_Rows from a dataset_.
————
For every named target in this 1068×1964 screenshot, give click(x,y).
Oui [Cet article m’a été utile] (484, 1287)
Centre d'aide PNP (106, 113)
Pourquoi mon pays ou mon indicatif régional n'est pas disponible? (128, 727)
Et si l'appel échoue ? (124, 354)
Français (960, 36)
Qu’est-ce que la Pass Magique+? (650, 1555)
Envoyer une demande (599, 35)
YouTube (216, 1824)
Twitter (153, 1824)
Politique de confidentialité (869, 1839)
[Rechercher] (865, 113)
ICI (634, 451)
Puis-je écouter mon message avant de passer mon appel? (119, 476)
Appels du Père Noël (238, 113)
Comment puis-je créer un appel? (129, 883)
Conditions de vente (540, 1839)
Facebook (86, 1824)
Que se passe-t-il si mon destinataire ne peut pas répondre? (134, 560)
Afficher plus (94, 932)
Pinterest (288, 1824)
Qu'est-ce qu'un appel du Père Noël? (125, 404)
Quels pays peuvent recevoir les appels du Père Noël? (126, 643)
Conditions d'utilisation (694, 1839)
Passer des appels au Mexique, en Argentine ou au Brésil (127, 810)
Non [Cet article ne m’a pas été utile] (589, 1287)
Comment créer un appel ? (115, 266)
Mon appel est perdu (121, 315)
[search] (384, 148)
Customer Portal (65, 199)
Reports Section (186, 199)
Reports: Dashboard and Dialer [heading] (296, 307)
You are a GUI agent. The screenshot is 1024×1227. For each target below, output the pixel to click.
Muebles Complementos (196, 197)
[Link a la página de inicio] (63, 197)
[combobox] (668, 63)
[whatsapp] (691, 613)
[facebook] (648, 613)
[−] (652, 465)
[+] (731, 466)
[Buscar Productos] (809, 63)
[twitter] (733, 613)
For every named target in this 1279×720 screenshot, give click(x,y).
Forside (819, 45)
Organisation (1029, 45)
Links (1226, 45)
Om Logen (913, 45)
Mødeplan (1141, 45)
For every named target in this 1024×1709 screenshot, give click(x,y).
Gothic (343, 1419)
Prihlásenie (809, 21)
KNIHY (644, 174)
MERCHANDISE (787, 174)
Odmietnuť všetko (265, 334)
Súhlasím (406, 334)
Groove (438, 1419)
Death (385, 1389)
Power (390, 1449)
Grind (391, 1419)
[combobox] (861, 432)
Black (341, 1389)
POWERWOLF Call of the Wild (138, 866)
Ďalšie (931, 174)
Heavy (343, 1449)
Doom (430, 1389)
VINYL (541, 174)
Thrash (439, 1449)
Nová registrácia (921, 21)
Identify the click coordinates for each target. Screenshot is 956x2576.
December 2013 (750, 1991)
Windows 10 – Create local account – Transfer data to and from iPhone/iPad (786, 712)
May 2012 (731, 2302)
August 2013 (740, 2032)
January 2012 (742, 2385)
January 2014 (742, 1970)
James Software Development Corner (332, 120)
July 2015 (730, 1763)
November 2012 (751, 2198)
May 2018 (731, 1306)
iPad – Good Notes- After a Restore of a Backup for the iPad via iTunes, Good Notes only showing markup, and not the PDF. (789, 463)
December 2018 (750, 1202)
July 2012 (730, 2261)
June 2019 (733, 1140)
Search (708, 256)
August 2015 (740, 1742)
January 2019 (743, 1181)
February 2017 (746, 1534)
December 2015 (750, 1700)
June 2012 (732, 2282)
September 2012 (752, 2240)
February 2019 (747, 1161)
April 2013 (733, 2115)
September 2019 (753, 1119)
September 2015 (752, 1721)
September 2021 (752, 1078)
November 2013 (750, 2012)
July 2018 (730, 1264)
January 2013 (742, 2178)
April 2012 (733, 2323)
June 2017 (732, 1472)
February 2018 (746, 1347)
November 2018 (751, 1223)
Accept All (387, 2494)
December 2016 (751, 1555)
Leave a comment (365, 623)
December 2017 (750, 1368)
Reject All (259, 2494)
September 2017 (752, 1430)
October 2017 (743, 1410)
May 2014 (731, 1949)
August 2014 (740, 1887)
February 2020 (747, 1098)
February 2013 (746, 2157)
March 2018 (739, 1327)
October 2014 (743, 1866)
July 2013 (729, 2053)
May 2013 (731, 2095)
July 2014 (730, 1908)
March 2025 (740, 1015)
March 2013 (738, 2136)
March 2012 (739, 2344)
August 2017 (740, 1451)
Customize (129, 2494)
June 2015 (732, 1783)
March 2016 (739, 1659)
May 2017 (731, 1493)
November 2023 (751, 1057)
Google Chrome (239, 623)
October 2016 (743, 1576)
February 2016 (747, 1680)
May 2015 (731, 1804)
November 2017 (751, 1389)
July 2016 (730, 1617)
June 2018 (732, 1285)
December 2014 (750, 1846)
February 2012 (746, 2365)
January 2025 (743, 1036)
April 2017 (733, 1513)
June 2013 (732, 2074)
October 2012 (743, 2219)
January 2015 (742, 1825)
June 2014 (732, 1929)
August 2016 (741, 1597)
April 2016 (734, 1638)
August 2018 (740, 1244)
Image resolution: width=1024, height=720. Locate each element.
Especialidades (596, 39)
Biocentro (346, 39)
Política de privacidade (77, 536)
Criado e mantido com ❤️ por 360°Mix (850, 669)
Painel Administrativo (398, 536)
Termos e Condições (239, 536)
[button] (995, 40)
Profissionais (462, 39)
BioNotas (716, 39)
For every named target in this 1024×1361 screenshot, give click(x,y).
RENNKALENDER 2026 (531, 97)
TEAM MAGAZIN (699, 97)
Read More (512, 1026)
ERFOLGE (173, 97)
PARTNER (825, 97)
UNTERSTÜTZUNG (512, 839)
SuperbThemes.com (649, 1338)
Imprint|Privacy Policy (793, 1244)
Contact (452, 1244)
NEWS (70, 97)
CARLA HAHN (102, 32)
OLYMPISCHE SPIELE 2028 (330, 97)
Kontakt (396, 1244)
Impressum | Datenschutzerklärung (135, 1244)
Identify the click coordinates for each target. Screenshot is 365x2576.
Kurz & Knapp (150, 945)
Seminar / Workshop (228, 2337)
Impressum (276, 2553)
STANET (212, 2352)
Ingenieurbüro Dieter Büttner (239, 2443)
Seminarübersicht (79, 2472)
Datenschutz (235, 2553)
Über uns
————
_What to produce_. Reproduce verbatim the items that begin with the line containing "Mon appel est perdu (121, 315)" and end with the line containing "Black (341, 1389)", including both of those lines.

_Result of the exercise_.
Mon appel est perdu (121, 315)
[search] (384, 148)
Customer Portal (65, 199)
Reports Section (186, 199)
Reports: Dashboard and Dialer [heading] (296, 307)
You are a GUI agent. The screenshot is 1024×1227. For each target below, output the pixel to click.
Muebles Complementos (196, 197)
[Link a la página de inicio] (63, 197)
[combobox] (668, 63)
[whatsapp] (691, 613)
[facebook] (648, 613)
[−] (652, 465)
[+] (731, 466)
[Buscar Productos] (809, 63)
[twitter] (733, 613)
For every named target in this 1279×720 screenshot, give click(x,y).
Forside (819, 45)
Organisation (1029, 45)
Links (1226, 45)
Om Logen (913, 45)
Mødeplan (1141, 45)
For every named target in this 1024×1709 screenshot, give click(x,y).
Gothic (343, 1419)
Prihlásenie (809, 21)
KNIHY (644, 174)
MERCHANDISE (787, 174)
Odmietnuť všetko (265, 334)
Súhlasím (406, 334)
Groove (438, 1419)
Death (385, 1389)
Power (390, 1449)
Grind (391, 1419)
[combobox] (861, 432)
Black (341, 1389)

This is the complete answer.